HomeCar NewsTata Motors Overtakes Maruti Suzuki - Emerges as India’s Most Valued Automaker

Tata Motors Overtakes Maruti Suzuki – Emerges as India’s Most Valued Automaker

New Tata Harrier
Image – Hitesh Patel.

Tata Motors share price is trading at an all time high – It has crossed 896 today

In a significant development in the Indian automotive industry, Tata Motors has reclaimed its position as the country’s most valued automaker, leaving behind Maruti Suzuki after a seven-year gap. Tata Motors achieved a market capitalization of Rs 3.27 trillion on the Bombay Stock Exchange (BSE) today, surpassing Maruti Suzuki’s Rs 3.16 trillion.

Market Momentum and Factors Driving Tata Motors’ Rise

The surge in Tata Motors’ stock by 10% over the last month has been attributed to the impressive sales and margin performance of its UK-based luxury vehicles subsidiary, Jaguar Land Rover (JLR). The company has also successfully met its free cash flow targets, contributing to the optimistic investor sentiment.

Tata Motors previously held the top spot in 2017 when its market value reached Rs 1.76 trillion, outpacing Maruti Suzuki’s Rs 1.75 trillion. However, it later lost its lead and continued to trail Maruti until the recent surge. Bajaj Auto (Rs 2.14 trillion), Mahindra & Mahindra (Rs 2.01 trillion), and Eicher Motors (Rs 1.01 trillion) complete the list of the country’s top five most valued automakers.

Market Reaction and Stock Performance

Maruti Suzuki stock price currently is at Rs 10,050 while that of Tata Motors has crossed Rs 896. JP Morgan, a leading brokerage firm, re-rated Tata Motors stock on January 8, setting a price target of Rs 925. The report highlighted expectations of robust margin and free cash flow delivery at JLR, resilient market share and margins in India’s passenger vehicles segment, and balance sheet deleveraging as key drivers for the positive outlook.

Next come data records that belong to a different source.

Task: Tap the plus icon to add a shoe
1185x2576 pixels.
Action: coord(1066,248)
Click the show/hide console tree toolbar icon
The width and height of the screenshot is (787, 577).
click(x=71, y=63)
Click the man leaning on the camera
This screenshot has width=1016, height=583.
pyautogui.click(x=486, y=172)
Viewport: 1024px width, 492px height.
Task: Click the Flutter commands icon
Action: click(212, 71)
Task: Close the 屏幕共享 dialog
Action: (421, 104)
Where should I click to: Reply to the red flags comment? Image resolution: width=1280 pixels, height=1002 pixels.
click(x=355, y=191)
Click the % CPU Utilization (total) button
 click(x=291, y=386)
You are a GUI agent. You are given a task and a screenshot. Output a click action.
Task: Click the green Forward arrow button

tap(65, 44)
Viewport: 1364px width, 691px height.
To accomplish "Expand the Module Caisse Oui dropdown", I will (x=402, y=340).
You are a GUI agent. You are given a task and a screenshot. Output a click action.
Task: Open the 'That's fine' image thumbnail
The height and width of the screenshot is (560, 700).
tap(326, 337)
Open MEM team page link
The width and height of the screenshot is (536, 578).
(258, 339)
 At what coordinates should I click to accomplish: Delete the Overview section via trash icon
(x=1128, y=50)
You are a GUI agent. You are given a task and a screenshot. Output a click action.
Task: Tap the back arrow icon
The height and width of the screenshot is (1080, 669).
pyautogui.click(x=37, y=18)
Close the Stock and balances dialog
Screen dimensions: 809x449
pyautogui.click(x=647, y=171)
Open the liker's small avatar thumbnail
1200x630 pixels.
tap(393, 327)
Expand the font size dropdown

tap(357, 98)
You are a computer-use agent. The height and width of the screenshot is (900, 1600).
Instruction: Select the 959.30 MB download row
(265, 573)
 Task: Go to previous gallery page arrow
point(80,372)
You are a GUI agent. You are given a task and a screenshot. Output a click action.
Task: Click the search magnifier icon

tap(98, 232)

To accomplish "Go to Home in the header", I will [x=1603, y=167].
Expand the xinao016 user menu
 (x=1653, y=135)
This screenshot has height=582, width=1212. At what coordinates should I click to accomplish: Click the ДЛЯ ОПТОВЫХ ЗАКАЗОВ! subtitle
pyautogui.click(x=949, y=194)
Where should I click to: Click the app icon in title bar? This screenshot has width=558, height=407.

Jaguar Land Rover’s Role and Performance

Jaguar Land Rover reported a substantial 27% YoY growth in Q4FY24 wholesales, reaching 101,043 units. The retail pick-up also increased by 29% YoY, with deliveries in key markets such as the UK, China, Europe, and North America showing significant growth. Analysts predict that higher sales and a favourable product mix, particularly from JLR, will contribute to better operating margins in Tata Motors’ upcoming third-quarter earnings, scheduled for announcement on February 2.

Financial Outlook and Future Plans

Tata Motors’ CFO, PB Balaji, expressed confidence in Jaguar Land Rover achieving a free cash flow of 2 billion GBP for the ongoing fiscal year, with 750 million GBP already achieved in the first half of FY24. The company has strategically reduced debt through stake sales, including Tata Technologies via its initial public offering (IPO).

Looking forward, Tata Motors aims to expand its electric vehicle (EV) sales by 40% in 2024, building on the success of the previous year when it sold 69,000 EVs. The launch of new EV models, including the Punch EV, and plans for ‘gen-two’ and ‘gen-three’ electric platforms underline the company’s commitment to sustainable and innovative automotive solutions.